Friday, January 7, 2011

New Year Vinyl Haul

My car gets rescued from the Auto Shop today, looking so fly and handsome, and I've got to celebrate. Cause I'm feeling good. So I took a little trek down to Record Exchange in Salem, my favorite record shop since before I noticed girls were attractive, and I was looking to spend about 20 bucks. Whhoops. Don't let me loose in an independent record shop without a leash. I'm gonna hand over the title to my house or something someday in exchange for an original sealed copy of the first Herman's Hermit's record, I know it. It'll be embarrassing.

First up:

"The Best of the Animals" on MGM Records, looks like an old school original pressing. I was just down in Brooklyn hanging with Villanueva and listened to this record before he woke upon my headphones on his roommate's turntable and this record kicks utter ass. Best part about this is that the guy at the store threw this in for free since it's not in perfect shape and I was throwing down around $50. 

For funk-hotness:
"Anthology" - Sly and the Family Stone, 1981 Epic/CBS Double Vinyl, Promo copy. I looked at the tracklisting for this and couldn't resist. It's got pretty much everything funky Sly did from 67 up til a little after "There's A Riot Goin' On", no bullshit, no suckage.

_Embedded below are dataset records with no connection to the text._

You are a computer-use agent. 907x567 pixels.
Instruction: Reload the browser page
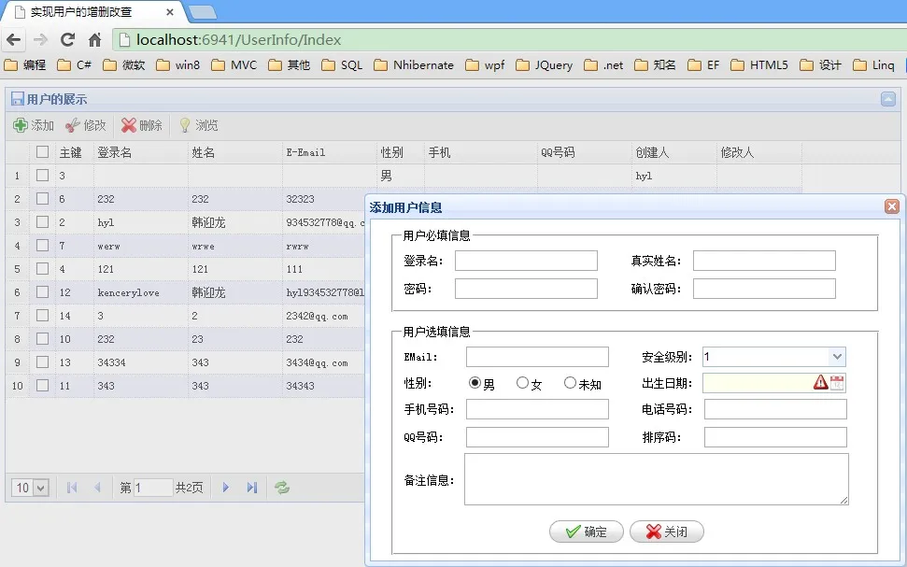(x=67, y=40)
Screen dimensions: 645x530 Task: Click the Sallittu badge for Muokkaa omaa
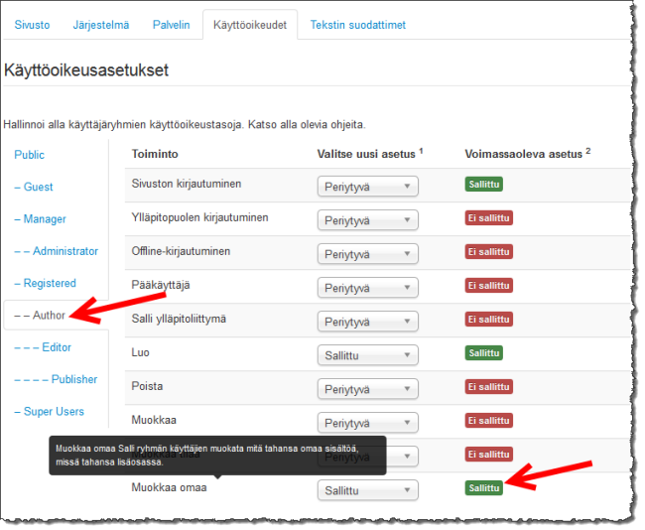(485, 487)
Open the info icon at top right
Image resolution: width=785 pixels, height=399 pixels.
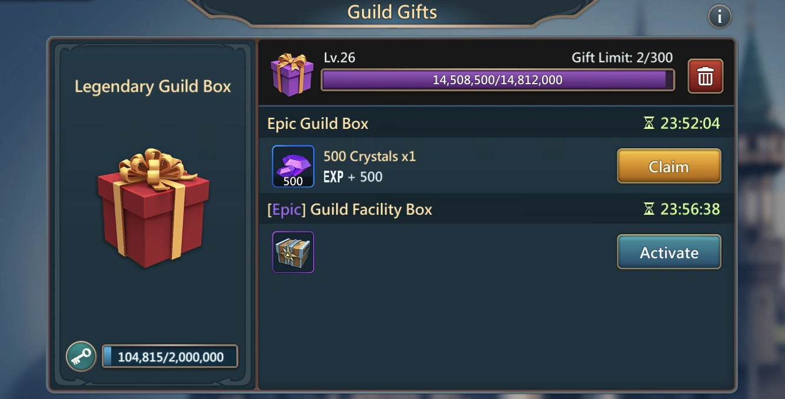(x=719, y=16)
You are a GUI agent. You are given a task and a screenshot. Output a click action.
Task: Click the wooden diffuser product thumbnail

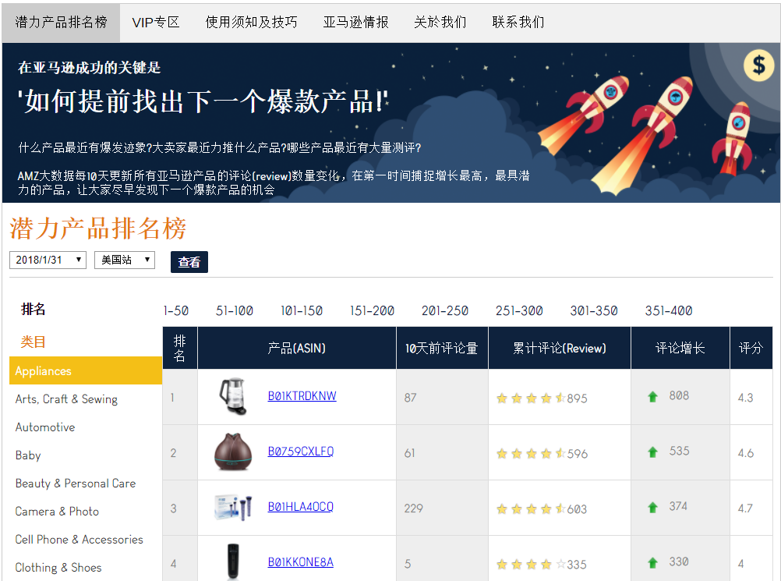(x=231, y=452)
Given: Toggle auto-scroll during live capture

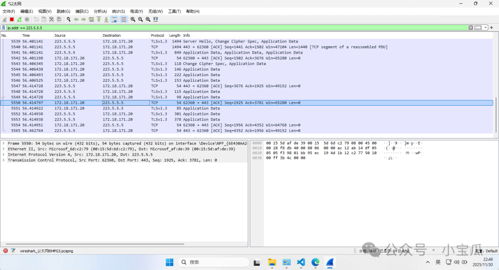Looking at the screenshot, I should [x=114, y=19].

Kinda pricey at 13 bucks, but for 20 tracks and such pristine condition, it's totally worth it.

What's that psychadelic jangle I hear?:
"The Byrds Greatest Hits", 1967? Columbia Records. A classic. It doesn't have "Lady Friend" on it, aka "Probably one of top 5 most underrated, underheard best pop songs ever", but besides that the tracklisting is pretty impeccable. I had the opening to "Mr. Tambourine Man" as my ringtone for a while. All in all, for $2? You gotta do it, son. And I did.

"The Kink Kronikles", 1972 Reprise Records. 2 Records. 2 Much music. Man, I stacked up on a lot of "Best of" records, I didn't really notice when I was up there (just wait until you guys see the jewel of this vinyl raid though). Okay, so here we've got Kinks awesomeness starting in '66(? maybe?) and ending in '72. So no "You Really Got Me" era stuff, but there's "Waterloo Sunset" (OMG BEST SONG EVARRR), "Lola", "Sunny Afternoon", "Dead End Street", a bunch of great stuff. 10 bucks, and The Kinks have an awesome gap toothed frontman, so how can you not financially support that? It's got a cool British legion-y soldier/actor/Buckingham Palace dude on the front riding a horse, and that's gotta be worth at least $3 alone.

Maybe don't get on that plane, guys?:
"20 Golden Greats by Buddy Holly & The Crickets", 1978 MCA Records. The photobooth craziness continues, and can only be matched by the craziness of Paul thumbing off this record for free for me too. Awesome cover.

Finally, we get into the Garage:
"Midnight Ride with Paul Revere & The Raiders", Limited Edition Columbia Re-Release. This is an awesome addition to my garage record collection. "Kicks" is a classic, I'll have to upload that video soon too. Pure '60s pre-punky spunkiness. You gotta check out the tasteless colonial America costumes these guys would wear:

Maybe those pants are a little too tight for my imagination? A whole lot of man is up there in that picture.


DEAR LORD, IS THAT A THIRD MAN RECORDS 2010 REISSUE OF "WHITE BLOOD CELLS"?!!! Yes, it is. Only 500 of these were made, and they're going for hundreds of dollars on eBay. The record store was selling it for only 22 dollars, and it was the financially responsible thing for me to do to buy it as quickly as possible and not pee my pants.

So what did we learn today? Besides the fact that I shouldn't be doing this because I've got no more in my big plastic tub for new records and I did it any way because this place is a crack den for me? First, it sucks to go to Bruins games and watch them lose, even though going with awesome people makes it way better. Also, the documentary on "A Nightmare on Elm Street" I got from Netflix was an impressive way to spend 4(!) hours. Thank god they acknowledged all the subliminal (and awesome/hilarious) gay themes in Part 2. According to Robert Englund, they love that film in Europe. Wrong dude, they love that film right here in America. More specifically, anywhere in America I happen to be. Because I love that film.